- Task to complete:
Copy out all of the entries, keeping every word the same.

━━━━━━

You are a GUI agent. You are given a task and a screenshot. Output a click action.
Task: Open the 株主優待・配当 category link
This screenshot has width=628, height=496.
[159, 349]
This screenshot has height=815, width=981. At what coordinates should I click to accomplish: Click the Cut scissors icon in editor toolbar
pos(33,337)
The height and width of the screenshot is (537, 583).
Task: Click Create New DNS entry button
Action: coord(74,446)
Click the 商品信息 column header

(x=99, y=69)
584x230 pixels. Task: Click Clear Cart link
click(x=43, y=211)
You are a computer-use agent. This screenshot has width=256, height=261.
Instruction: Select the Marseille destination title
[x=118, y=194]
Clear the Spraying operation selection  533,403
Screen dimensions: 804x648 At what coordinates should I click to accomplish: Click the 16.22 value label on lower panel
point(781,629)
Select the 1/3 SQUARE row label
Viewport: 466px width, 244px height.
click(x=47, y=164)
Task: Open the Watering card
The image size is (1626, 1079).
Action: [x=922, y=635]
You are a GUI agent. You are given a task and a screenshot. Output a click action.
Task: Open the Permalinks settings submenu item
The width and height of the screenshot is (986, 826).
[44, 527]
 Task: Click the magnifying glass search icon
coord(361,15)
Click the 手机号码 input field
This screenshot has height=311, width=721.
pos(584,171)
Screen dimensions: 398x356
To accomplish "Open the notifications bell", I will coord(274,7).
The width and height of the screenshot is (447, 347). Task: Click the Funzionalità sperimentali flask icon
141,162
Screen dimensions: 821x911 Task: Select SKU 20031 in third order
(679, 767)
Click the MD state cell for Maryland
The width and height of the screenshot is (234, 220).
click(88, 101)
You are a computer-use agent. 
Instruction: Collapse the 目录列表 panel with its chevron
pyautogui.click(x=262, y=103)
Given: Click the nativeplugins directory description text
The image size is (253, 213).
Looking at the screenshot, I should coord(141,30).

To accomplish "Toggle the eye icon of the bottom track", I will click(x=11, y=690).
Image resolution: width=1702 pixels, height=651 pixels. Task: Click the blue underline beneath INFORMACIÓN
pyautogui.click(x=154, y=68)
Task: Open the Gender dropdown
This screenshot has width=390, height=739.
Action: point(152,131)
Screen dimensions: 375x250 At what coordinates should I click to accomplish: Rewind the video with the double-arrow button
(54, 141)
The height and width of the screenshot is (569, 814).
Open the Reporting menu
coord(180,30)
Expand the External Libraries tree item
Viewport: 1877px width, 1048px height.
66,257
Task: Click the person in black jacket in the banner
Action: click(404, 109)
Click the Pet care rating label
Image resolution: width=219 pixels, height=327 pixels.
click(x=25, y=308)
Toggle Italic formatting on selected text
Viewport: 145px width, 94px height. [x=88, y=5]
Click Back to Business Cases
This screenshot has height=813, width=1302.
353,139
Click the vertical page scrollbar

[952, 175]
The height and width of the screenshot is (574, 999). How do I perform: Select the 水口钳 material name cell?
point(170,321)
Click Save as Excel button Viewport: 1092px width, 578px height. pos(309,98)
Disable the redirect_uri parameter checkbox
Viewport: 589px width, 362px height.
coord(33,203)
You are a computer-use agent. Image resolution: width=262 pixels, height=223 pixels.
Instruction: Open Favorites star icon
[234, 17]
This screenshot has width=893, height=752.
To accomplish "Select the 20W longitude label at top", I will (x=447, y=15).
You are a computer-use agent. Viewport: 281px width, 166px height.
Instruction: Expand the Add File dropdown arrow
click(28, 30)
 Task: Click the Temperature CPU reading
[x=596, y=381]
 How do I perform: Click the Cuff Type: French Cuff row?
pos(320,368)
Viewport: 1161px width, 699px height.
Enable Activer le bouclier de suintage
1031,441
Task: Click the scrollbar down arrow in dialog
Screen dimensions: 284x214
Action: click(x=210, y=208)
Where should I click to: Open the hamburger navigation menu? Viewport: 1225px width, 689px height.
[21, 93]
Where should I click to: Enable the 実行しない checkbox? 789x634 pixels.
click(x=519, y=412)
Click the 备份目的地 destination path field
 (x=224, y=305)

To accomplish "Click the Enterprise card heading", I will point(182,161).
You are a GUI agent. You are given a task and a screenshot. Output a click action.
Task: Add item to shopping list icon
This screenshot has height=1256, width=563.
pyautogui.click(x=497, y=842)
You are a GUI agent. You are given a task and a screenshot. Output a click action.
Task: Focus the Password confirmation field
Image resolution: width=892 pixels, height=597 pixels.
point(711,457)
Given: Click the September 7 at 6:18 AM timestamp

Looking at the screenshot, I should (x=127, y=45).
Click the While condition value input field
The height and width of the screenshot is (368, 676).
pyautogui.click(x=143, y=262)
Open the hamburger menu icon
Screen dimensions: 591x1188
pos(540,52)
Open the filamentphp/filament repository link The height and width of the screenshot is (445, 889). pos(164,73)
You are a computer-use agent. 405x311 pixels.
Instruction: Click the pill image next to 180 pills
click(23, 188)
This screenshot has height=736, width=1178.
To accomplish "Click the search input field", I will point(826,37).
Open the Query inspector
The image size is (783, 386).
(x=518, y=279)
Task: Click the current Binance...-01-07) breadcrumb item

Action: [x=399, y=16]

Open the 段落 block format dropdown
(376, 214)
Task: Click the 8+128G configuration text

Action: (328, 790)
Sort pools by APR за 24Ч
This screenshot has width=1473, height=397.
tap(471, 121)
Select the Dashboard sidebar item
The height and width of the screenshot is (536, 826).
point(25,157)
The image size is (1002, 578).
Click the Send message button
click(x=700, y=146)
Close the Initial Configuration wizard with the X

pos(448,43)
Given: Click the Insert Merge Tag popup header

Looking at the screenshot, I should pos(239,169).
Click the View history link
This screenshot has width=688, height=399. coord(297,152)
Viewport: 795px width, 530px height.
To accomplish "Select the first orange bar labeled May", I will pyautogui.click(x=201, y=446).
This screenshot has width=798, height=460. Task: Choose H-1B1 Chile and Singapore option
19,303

━━━━━━

- The completed task:
You are a GUI agent. You are given a task and a screenshot. Output a click action.
Task: Open the 株主優待・配当 category link
This screenshot has width=628, height=496.
[159, 349]
This screenshot has height=815, width=981. At what coordinates should I click to accomplish: Click the Cut scissors icon in editor toolbar
pos(33,337)
The height and width of the screenshot is (537, 583).
Task: Click Create New DNS entry button
Action: coord(74,446)
Click the 商品信息 column header

(x=99, y=69)
584x230 pixels. Task: Click Clear Cart link
click(x=43, y=211)
You are a computer-use agent. This screenshot has width=256, height=261.
Instruction: Select the Marseille destination title
[x=118, y=194]
Clear the Spraying operation selection  533,403
Screen dimensions: 804x648 At what coordinates should I click to accomplish: Click the 16.22 value label on lower panel
point(781,629)
Select the 1/3 SQUARE row label
Viewport: 466px width, 244px height.
click(x=47, y=164)
Task: Open the Watering card
The image size is (1626, 1079).
Action: [x=922, y=635]
You are a GUI agent. You are given a task and a screenshot. Output a click action.
Task: Open the Permalinks settings submenu item
The width and height of the screenshot is (986, 826).
[44, 527]
 Task: Click the magnifying glass search icon
coord(361,15)
Click the 手机号码 input field
This screenshot has height=311, width=721.
pos(584,171)
Screen dimensions: 398x356
To accomplish "Open the notifications bell", I will coord(274,7).
The width and height of the screenshot is (447, 347). Task: Click the Funzionalità sperimentali flask icon
141,162
Screen dimensions: 821x911 Task: Select SKU 20031 in third order
(679, 767)
Click the MD state cell for Maryland
The width and height of the screenshot is (234, 220).
click(88, 101)
You are a computer-use agent. 
Instruction: Collapse the 目录列表 panel with its chevron
pyautogui.click(x=262, y=103)
Given: Click the nativeplugins directory description text
The image size is (253, 213).
Looking at the screenshot, I should coord(141,30).

To accomplish "Toggle the eye icon of the bottom track", I will click(x=11, y=690).
Image resolution: width=1702 pixels, height=651 pixels. Task: Click the blue underline beneath INFORMACIÓN
pyautogui.click(x=154, y=68)
Task: Open the Gender dropdown
This screenshot has width=390, height=739.
Action: point(152,131)
Screen dimensions: 375x250 At what coordinates should I click to accomplish: Rewind the video with the double-arrow button
(54, 141)
The height and width of the screenshot is (569, 814).
Open the Reporting menu
coord(180,30)
Expand the External Libraries tree item
Viewport: 1877px width, 1048px height.
66,257
Task: Click the person in black jacket in the banner
Action: click(404, 109)
Click the Pet care rating label
Image resolution: width=219 pixels, height=327 pixels.
click(x=25, y=308)
Toggle Italic formatting on selected text
Viewport: 145px width, 94px height. [x=88, y=5]
Click Back to Business Cases
This screenshot has height=813, width=1302.
353,139
Click the vertical page scrollbar

[952, 175]
The height and width of the screenshot is (574, 999). How do I perform: Select the 水口钳 material name cell?
point(170,321)
Click Save as Excel button Viewport: 1092px width, 578px height. pos(309,98)
Disable the redirect_uri parameter checkbox
Viewport: 589px width, 362px height.
coord(33,203)
You are a computer-use agent. Image resolution: width=262 pixels, height=223 pixels.
Instruction: Open Favorites star icon
[234, 17]
This screenshot has width=893, height=752.
To accomplish "Select the 20W longitude label at top", I will (x=447, y=15).
You are a computer-use agent. Viewport: 281px width, 166px height.
Instruction: Expand the Add File dropdown arrow
click(28, 30)
 Task: Click the Temperature CPU reading
[x=596, y=381]
 How do I perform: Click the Cuff Type: French Cuff row?
pos(320,368)
Viewport: 1161px width, 699px height.
Enable Activer le bouclier de suintage
1031,441
Task: Click the scrollbar down arrow in dialog
Screen dimensions: 284x214
Action: click(x=210, y=208)
Where should I click to: Open the hamburger navigation menu? Viewport: 1225px width, 689px height.
[21, 93]
Where should I click to: Enable the 実行しない checkbox? 789x634 pixels.
click(x=519, y=412)
Click the 备份目的地 destination path field
 (x=224, y=305)

To accomplish "Click the Enterprise card heading", I will point(182,161).
You are a GUI agent. You are given a task and a screenshot. Output a click action.
Task: Add item to shopping list icon
This screenshot has height=1256, width=563.
pyautogui.click(x=497, y=842)
You are a GUI agent. You are given a task and a screenshot. Output a click action.
Task: Focus the Password confirmation field
Image resolution: width=892 pixels, height=597 pixels.
point(711,457)
Given: Click the September 7 at 6:18 AM timestamp

Looking at the screenshot, I should (x=127, y=45).
Click the While condition value input field
The height and width of the screenshot is (368, 676).
pyautogui.click(x=143, y=262)
Open the hamburger menu icon
Screen dimensions: 591x1188
pos(540,52)
Open the filamentphp/filament repository link The height and width of the screenshot is (445, 889). pos(164,73)
You are a computer-use agent. 405x311 pixels.
Instruction: Click the pill image next to 180 pills
click(23, 188)
This screenshot has height=736, width=1178.
To accomplish "Click the search input field", I will point(826,37).
Open the Query inspector
The image size is (783, 386).
(x=518, y=279)
Task: Click the current Binance...-01-07) breadcrumb item

Action: [x=399, y=16]

Open the 段落 block format dropdown
(376, 214)
Task: Click the 8+128G configuration text

Action: (328, 790)
Sort pools by APR за 24Ч
This screenshot has width=1473, height=397.
tap(471, 121)
Select the Dashboard sidebar item
The height and width of the screenshot is (536, 826).
point(25,157)
The image size is (1002, 578).
Click the Send message button
click(x=700, y=146)
Close the Initial Configuration wizard with the X

pos(448,43)
Given: Click the Insert Merge Tag popup header

Looking at the screenshot, I should pos(239,169).
Click the View history link
This screenshot has width=688, height=399. coord(297,152)
Viewport: 795px width, 530px height.
To accomplish "Select the first orange bar labeled May", I will pyautogui.click(x=201, y=446).
This screenshot has width=798, height=460. Task: Choose H-1B1 Chile and Singapore option
19,303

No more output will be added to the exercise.